Leaving out the pictures, retype exactly the lines from the one holding "This screenshot has width=1054, height=455." through the end of the material.

Top of Available data

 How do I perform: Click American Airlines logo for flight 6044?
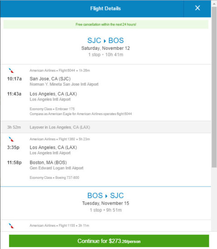tap(11, 71)
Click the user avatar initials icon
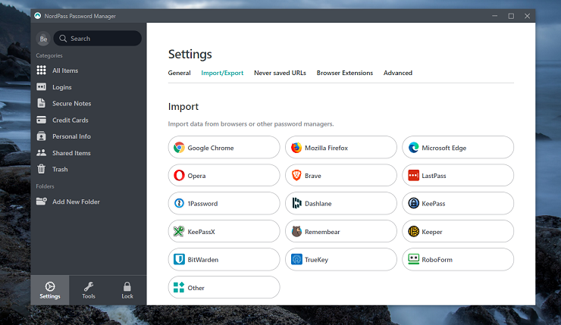This screenshot has width=561, height=325. coord(44,39)
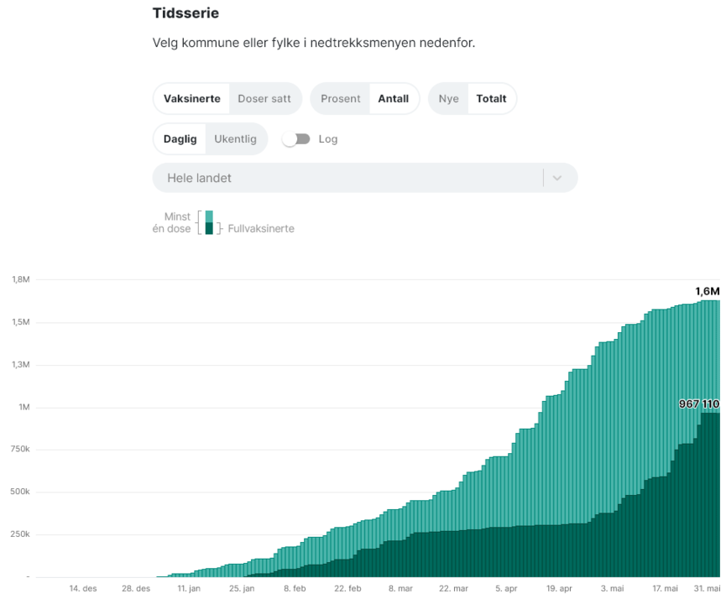Select the Vaksinerte option
Screen dimensions: 726x604
click(191, 99)
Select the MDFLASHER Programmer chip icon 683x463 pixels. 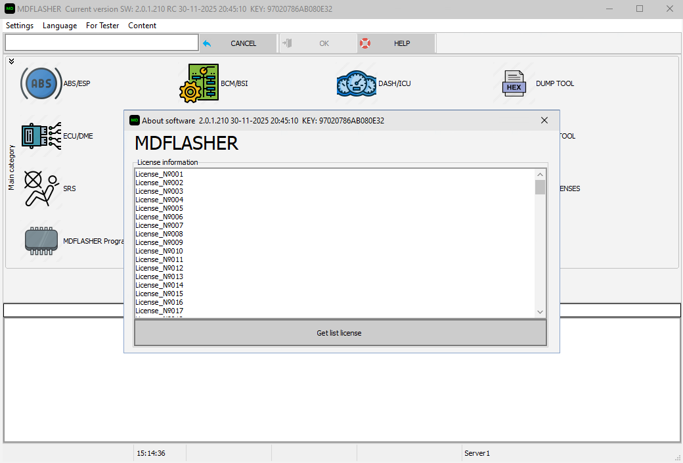[x=41, y=241]
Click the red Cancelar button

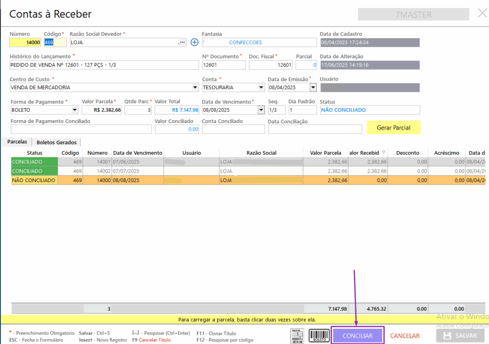[x=404, y=336]
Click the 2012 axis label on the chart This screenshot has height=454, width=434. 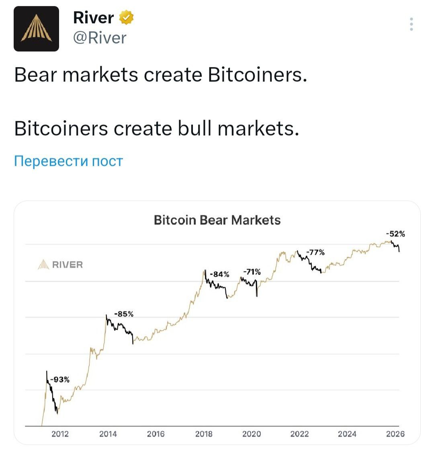coord(60,434)
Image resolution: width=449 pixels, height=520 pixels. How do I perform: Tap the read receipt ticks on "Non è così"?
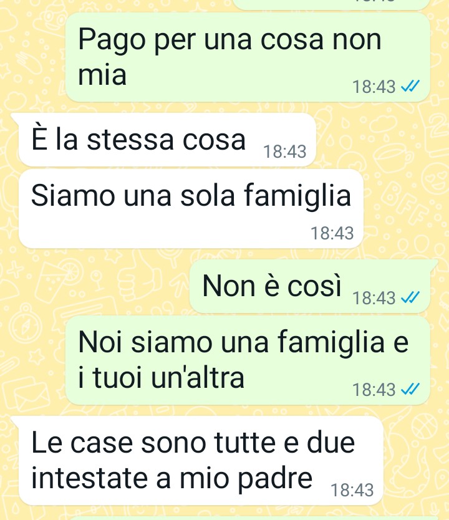point(410,297)
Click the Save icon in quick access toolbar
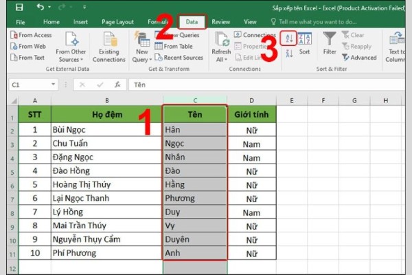This screenshot has width=412, height=275. [19, 8]
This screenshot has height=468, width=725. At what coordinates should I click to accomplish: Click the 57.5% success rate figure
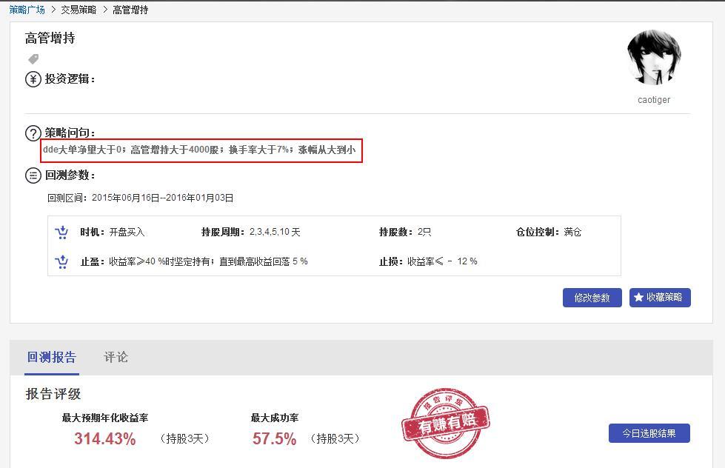tap(273, 438)

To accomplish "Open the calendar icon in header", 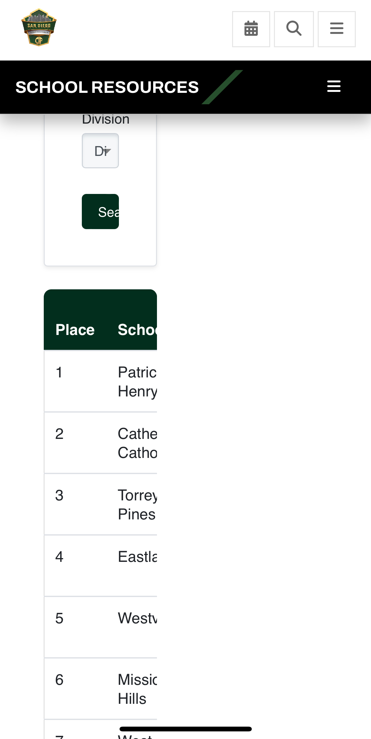I will [251, 29].
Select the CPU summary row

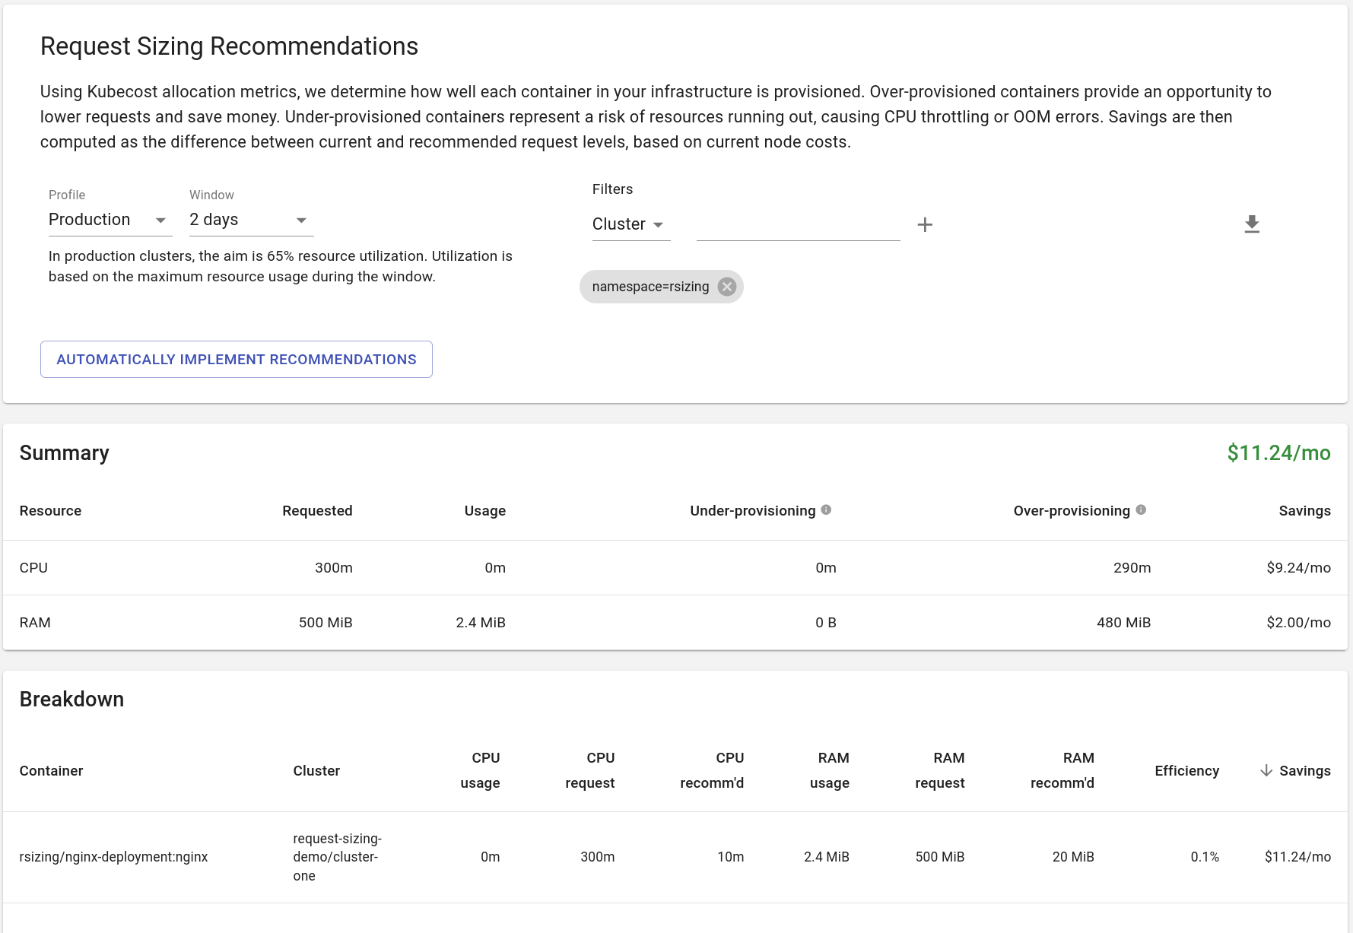point(675,568)
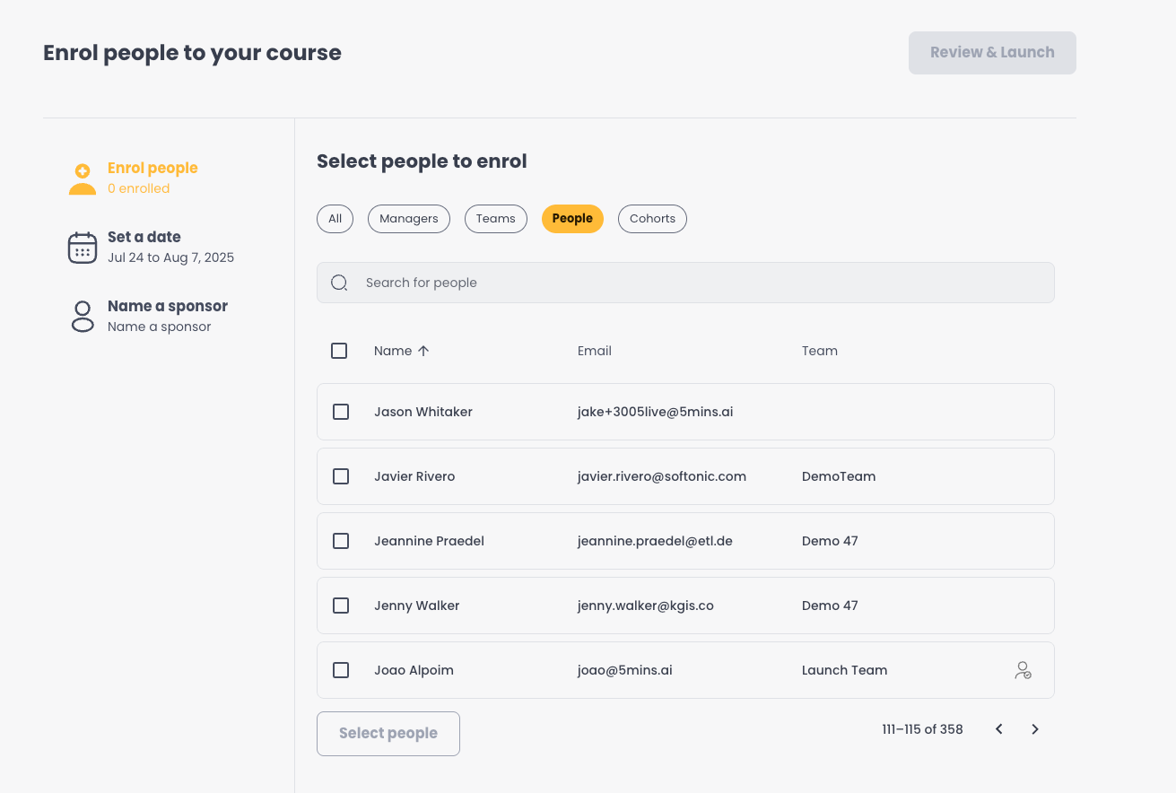Click the Name a sponsor person icon
This screenshot has height=793, width=1176.
click(83, 317)
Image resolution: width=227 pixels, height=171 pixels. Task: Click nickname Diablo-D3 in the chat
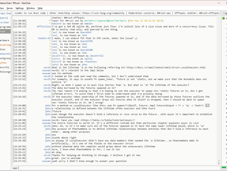44,38
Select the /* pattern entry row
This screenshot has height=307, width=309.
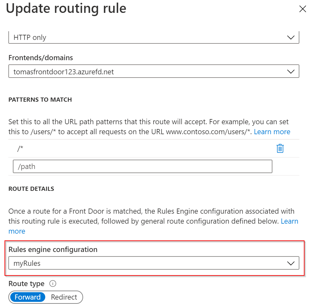point(128,148)
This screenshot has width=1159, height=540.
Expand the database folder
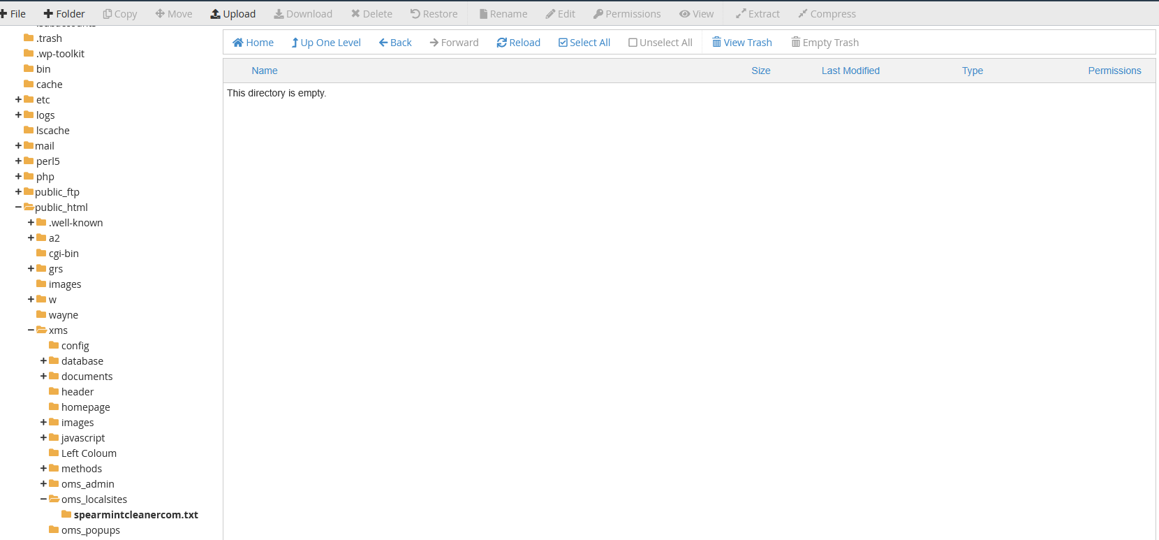click(x=43, y=361)
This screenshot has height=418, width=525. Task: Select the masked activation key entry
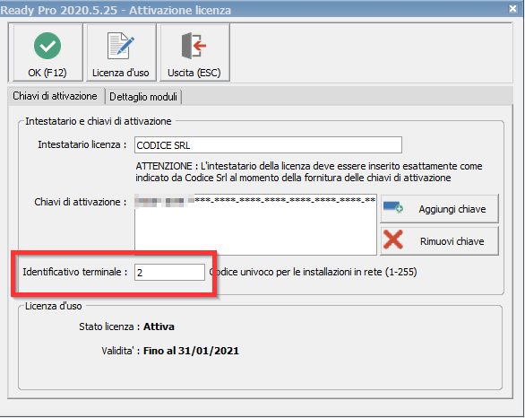click(254, 200)
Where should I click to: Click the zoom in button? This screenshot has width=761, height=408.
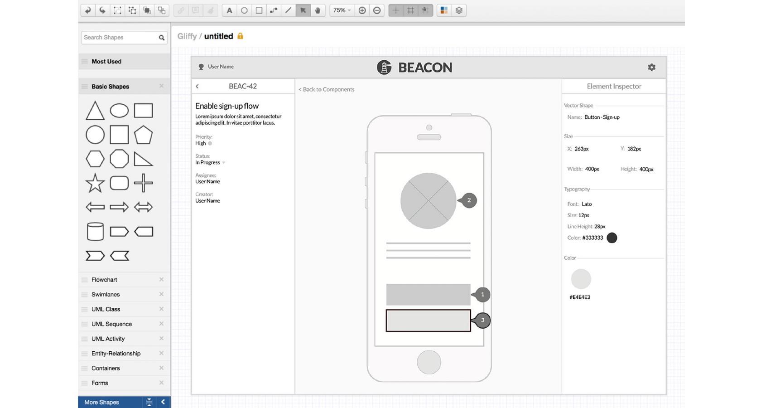(x=362, y=10)
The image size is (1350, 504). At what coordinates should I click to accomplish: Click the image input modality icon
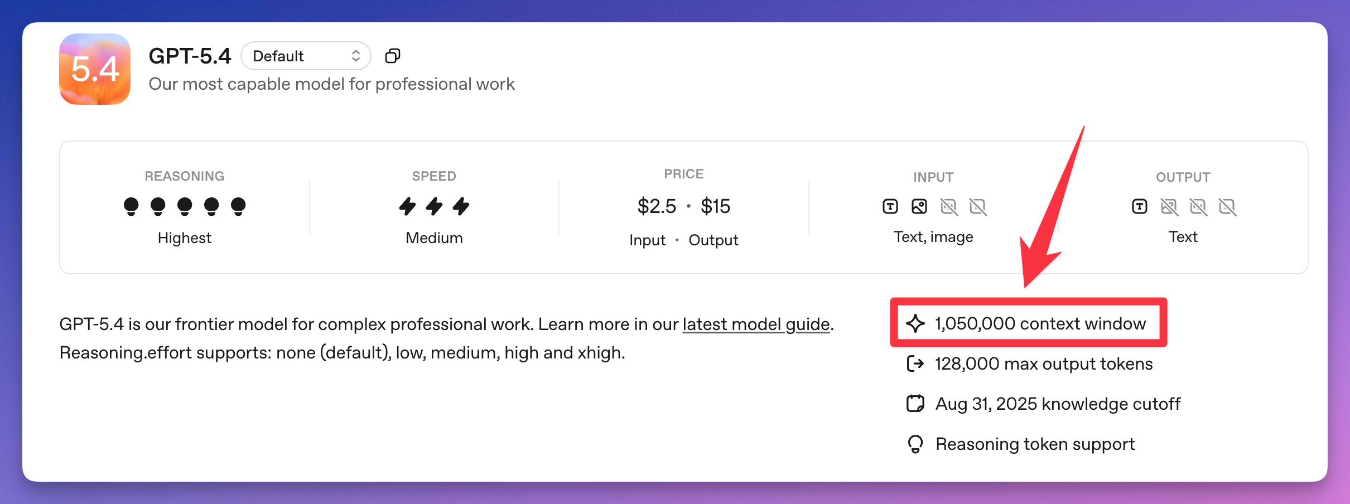[919, 207]
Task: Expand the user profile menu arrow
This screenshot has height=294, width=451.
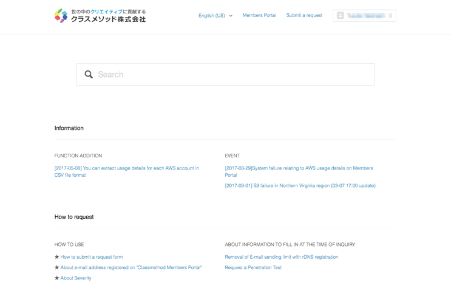Action: (390, 16)
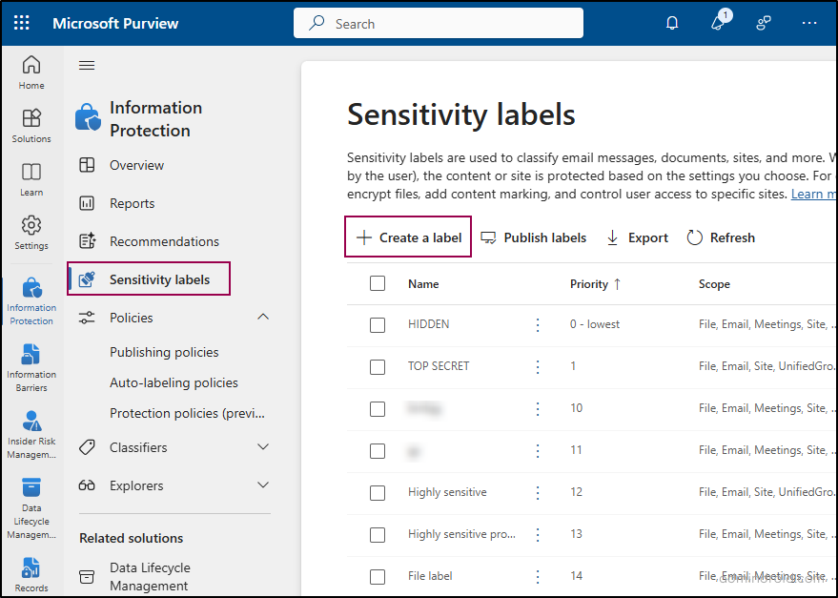Expand the Classifiers section
This screenshot has width=838, height=598.
click(263, 447)
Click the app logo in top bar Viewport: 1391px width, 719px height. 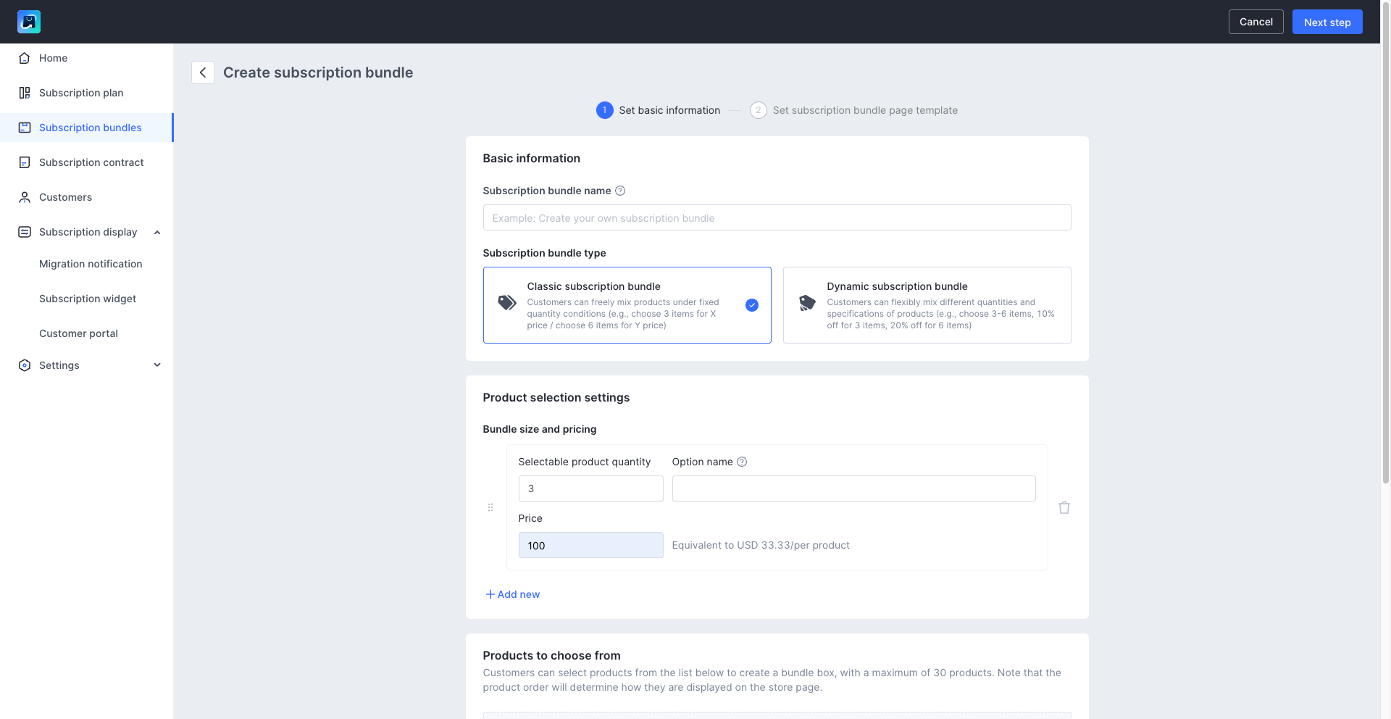pos(29,22)
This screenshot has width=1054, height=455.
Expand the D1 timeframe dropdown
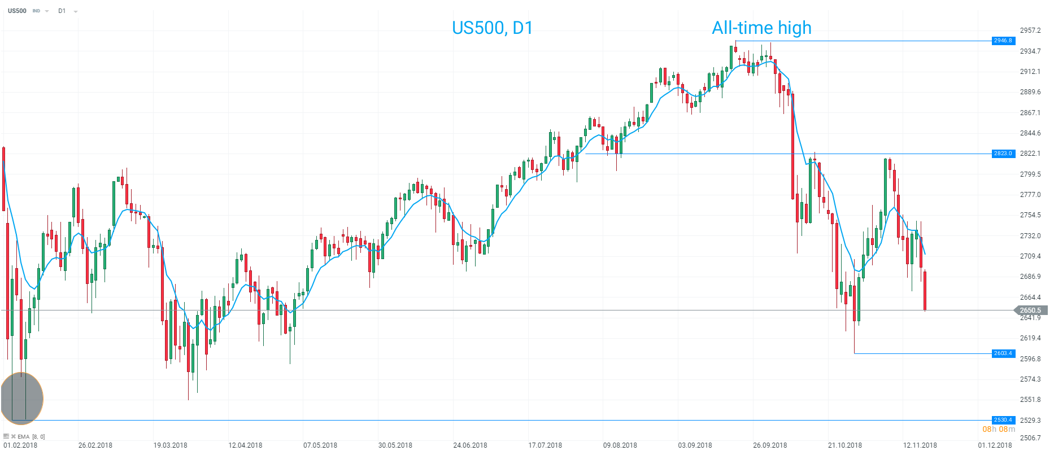76,11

Bottom of Available data

__Result of this exercise__
This screenshot has width=1054, height=455.
Expand the D1 timeframe dropdown
76,11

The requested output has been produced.